Buxton, Iowa, was a company town founded by the Consolidation Coal Company in 1900. It remained a productive coal mining town until at least 1919. During many of those years, the company and town were host to the Buxton Wonders. The team also toured much of Iowa and the surrounding states.

In 1909, the Buxton Wonders won one game and lost one game in Buxton, Iowa, against the Chicago Union Giants, facing pitchers, "the Lyons brothers," Jimmie Lyons and Bennie Lyons. The Wonders were one of the few teams to beat the Chicago Union Giants that year, where the team won 46 out of 56 games played.

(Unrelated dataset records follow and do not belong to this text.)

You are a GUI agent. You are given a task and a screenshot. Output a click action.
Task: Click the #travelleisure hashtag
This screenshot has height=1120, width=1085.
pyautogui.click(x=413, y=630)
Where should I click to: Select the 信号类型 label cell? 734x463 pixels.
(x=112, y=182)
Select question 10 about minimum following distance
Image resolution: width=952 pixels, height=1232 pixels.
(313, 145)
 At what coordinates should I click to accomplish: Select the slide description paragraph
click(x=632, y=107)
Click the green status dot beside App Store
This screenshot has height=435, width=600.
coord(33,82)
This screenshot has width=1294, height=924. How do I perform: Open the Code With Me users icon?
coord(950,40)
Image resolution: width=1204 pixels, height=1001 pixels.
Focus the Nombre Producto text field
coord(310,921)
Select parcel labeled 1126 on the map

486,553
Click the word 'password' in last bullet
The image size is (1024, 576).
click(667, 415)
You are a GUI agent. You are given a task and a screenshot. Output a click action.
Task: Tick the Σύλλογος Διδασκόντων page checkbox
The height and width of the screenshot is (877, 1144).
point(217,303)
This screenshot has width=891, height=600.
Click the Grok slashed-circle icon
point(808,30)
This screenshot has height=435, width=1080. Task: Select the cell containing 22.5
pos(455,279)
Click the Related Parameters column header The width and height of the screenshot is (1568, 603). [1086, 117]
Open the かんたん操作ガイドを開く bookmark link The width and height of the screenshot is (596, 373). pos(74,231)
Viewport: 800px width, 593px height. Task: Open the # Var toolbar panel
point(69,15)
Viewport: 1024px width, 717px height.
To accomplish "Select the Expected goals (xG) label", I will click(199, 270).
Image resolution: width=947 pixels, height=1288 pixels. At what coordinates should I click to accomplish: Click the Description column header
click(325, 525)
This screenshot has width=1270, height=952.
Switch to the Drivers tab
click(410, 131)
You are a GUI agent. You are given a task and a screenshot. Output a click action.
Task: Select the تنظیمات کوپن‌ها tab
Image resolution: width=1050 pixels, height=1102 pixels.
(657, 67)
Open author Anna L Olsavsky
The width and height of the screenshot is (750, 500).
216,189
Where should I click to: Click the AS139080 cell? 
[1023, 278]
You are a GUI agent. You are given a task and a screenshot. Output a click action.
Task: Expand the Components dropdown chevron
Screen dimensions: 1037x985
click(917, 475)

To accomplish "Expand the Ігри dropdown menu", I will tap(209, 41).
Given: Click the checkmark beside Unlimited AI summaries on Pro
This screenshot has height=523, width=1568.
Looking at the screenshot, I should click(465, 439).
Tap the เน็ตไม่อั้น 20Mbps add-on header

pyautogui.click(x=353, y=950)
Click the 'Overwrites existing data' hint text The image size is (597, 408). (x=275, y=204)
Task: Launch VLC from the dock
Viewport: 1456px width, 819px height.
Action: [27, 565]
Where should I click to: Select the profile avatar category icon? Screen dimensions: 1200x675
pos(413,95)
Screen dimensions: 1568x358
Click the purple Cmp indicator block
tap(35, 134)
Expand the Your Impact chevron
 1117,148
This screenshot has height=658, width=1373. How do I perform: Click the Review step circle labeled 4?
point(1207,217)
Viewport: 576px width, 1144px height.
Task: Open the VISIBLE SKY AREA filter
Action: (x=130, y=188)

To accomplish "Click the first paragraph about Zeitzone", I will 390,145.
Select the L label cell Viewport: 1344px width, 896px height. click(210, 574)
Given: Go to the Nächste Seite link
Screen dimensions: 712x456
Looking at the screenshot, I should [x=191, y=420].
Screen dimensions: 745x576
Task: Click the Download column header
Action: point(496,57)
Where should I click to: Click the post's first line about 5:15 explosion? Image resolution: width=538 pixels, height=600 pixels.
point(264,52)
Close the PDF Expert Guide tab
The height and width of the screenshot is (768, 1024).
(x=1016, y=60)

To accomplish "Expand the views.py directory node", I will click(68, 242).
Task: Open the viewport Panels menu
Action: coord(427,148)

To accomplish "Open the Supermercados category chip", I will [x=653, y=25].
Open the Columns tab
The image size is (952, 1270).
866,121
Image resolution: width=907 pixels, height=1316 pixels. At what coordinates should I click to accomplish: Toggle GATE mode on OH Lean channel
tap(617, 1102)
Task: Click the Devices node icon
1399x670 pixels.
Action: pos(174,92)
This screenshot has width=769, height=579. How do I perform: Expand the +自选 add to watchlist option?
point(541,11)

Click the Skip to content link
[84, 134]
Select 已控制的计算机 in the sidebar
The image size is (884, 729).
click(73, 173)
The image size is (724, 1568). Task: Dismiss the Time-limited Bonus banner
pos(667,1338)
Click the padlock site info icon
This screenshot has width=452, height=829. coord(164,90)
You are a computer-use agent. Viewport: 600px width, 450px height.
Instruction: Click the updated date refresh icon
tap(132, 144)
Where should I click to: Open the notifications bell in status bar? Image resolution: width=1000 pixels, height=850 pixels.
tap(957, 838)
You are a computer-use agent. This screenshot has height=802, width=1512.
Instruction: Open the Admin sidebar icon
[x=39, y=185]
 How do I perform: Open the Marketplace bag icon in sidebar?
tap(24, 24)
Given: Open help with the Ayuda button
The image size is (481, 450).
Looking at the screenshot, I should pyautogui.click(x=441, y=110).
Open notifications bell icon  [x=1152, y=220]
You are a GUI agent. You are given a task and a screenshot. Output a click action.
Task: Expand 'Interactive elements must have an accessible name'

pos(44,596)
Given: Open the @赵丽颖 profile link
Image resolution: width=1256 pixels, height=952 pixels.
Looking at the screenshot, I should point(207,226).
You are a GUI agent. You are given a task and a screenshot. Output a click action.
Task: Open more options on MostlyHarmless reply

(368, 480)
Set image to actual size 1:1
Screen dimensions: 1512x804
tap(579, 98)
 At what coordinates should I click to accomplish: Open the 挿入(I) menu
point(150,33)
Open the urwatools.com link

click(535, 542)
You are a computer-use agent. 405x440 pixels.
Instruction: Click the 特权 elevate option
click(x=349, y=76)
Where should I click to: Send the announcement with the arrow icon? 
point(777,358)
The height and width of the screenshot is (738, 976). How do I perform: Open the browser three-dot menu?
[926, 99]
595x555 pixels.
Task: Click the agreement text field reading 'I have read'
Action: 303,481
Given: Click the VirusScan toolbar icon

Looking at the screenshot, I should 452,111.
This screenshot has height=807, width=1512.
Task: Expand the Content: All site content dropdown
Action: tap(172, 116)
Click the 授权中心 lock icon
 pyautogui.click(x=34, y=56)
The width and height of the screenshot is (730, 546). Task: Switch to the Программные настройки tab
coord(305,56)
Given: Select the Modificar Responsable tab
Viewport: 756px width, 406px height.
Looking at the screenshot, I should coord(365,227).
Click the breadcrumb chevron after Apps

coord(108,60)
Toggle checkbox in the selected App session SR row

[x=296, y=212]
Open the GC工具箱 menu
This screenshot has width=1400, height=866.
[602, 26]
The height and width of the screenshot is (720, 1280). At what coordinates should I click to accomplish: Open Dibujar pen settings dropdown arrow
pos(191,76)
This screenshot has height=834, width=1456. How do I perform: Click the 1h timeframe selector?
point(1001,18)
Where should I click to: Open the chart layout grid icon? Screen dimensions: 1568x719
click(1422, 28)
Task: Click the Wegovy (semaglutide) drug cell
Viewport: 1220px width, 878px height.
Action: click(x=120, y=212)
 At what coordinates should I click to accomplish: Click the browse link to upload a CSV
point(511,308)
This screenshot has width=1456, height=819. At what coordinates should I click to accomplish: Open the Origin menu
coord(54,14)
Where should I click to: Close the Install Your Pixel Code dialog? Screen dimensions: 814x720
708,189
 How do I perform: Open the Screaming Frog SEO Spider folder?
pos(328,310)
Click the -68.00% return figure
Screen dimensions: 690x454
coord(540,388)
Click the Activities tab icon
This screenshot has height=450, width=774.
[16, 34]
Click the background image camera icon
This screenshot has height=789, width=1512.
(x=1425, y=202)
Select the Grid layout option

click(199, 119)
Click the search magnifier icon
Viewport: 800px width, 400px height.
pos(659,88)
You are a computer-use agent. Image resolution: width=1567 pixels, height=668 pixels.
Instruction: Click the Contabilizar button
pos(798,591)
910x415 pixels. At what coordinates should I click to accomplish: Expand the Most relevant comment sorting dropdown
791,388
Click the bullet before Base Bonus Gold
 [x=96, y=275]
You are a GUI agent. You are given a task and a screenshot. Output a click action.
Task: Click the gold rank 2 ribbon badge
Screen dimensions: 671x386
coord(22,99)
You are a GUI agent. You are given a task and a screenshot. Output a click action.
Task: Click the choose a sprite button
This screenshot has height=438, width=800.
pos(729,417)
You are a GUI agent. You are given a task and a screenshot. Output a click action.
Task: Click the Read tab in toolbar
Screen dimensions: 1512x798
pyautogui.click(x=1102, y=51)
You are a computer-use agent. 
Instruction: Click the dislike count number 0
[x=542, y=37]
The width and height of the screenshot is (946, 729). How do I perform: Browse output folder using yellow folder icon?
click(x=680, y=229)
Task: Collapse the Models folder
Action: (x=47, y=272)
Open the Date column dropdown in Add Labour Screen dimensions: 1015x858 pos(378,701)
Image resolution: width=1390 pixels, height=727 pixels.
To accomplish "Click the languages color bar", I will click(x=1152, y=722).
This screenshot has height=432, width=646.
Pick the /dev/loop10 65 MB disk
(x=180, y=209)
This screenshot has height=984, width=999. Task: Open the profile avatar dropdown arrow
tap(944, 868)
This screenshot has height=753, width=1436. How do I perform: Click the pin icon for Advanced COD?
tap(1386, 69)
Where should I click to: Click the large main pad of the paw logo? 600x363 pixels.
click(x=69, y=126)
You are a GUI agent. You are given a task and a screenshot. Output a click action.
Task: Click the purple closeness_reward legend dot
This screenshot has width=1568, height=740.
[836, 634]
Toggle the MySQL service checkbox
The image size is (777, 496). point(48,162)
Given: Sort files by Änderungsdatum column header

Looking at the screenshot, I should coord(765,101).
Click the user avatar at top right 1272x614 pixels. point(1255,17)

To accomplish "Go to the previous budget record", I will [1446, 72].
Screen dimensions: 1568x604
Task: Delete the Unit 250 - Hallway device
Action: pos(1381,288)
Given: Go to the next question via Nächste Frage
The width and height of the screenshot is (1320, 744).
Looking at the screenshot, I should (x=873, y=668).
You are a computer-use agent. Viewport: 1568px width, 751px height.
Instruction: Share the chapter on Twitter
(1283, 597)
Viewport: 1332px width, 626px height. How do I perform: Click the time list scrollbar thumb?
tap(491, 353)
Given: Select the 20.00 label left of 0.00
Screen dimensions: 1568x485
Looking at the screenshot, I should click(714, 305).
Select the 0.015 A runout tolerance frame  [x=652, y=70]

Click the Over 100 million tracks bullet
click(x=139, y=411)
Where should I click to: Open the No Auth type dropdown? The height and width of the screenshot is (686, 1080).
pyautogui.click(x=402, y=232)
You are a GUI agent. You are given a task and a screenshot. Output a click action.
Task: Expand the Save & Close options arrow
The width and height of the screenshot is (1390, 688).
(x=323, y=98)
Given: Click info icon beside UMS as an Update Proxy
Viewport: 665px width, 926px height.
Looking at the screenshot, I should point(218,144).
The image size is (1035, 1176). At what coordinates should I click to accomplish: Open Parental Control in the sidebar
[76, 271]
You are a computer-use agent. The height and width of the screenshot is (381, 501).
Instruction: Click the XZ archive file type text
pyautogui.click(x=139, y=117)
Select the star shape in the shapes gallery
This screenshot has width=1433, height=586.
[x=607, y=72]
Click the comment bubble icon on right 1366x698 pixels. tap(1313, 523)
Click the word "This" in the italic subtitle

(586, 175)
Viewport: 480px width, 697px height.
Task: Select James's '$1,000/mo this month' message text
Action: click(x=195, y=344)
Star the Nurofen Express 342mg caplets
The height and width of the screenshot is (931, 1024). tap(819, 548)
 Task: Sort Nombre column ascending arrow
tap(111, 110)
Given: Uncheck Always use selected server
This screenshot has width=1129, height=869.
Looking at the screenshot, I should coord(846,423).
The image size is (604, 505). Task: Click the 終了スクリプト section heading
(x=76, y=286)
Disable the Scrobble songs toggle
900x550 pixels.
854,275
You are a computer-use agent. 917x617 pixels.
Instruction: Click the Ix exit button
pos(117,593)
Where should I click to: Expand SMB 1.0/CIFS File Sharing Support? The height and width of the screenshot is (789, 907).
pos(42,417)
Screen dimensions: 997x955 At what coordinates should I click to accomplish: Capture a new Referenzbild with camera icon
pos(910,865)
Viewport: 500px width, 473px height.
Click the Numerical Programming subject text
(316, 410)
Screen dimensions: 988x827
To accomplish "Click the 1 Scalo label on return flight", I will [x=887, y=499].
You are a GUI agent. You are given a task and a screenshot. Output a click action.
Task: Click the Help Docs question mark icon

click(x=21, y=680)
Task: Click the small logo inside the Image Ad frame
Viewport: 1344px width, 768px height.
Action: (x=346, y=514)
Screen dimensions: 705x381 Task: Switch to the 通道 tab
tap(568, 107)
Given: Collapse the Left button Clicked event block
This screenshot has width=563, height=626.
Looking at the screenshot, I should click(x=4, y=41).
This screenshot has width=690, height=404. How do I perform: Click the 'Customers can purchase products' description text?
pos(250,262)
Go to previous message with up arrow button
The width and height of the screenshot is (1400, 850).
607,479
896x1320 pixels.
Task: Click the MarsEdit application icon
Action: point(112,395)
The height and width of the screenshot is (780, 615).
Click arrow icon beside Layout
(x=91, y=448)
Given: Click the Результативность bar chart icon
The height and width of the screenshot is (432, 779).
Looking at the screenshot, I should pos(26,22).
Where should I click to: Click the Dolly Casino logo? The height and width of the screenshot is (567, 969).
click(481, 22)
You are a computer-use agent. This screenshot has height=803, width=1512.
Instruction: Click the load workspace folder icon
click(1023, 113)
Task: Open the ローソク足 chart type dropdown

The Union Giants appear to be regular visitors to Buxton's team.

George L. Neal, Richard S. Lee, Washington and Riley Sales are often listed as the managers of the Buxton Wonders, and the team address is 34 East Fourth Street in Buxton, Iowa.

A partial team list includes:

- Charles Adams, 1909
- Mule Armstrong
- Blair
- George Bowman
- Bremner, 1903, Second Base
- Herman Brooks, 1903, Right Field
- Frenchy Brown, 1903, First Base
- Clinne Carter, 1910, Short Stop
- John Cross, 1910, Catcher
- Higbee, 1905, Pitcher
- Ed Lee
- Richard S. Lee, 1910, Manager
- McBridge
- George L. Neal, 1903-1911, 2nd Baseman, Short Stop
- L. Nichols, 1909
- Lefty Pangburn
- C. Rhodes, 1903, Left Field
- J. Rhodes, 1903-1905, Center Field
- Martin O. Russell, 1903, Catcher
- Steel, 1903, Pitcher
- Walter Taylor
- Cliff Wallace, 1910, Catcher
- Washington, 1903, Third Base
- Watkins
- Robert Weaver, 1910, Left Field
- Dee Williams
- Adolph Wilson, 1910
- Horace Wilson, 1910
- Skinny Wilson
- E. Wise, 1905, Catcher

In 1938, the Federal Writers Project Guide to Iowa reported that the site of Buxton was abandoned and that the locations of Buxton's former "stores, churches and schoolhouses are marked only by stakes." Every September, hundreds of former Buxton residents met on the former town's site for a reunion.

The abandoned Buxton town was the subject of an archaeological survey in the 1980s, which investigated the economic and social aspects of the material culture of African Americans in Iowa.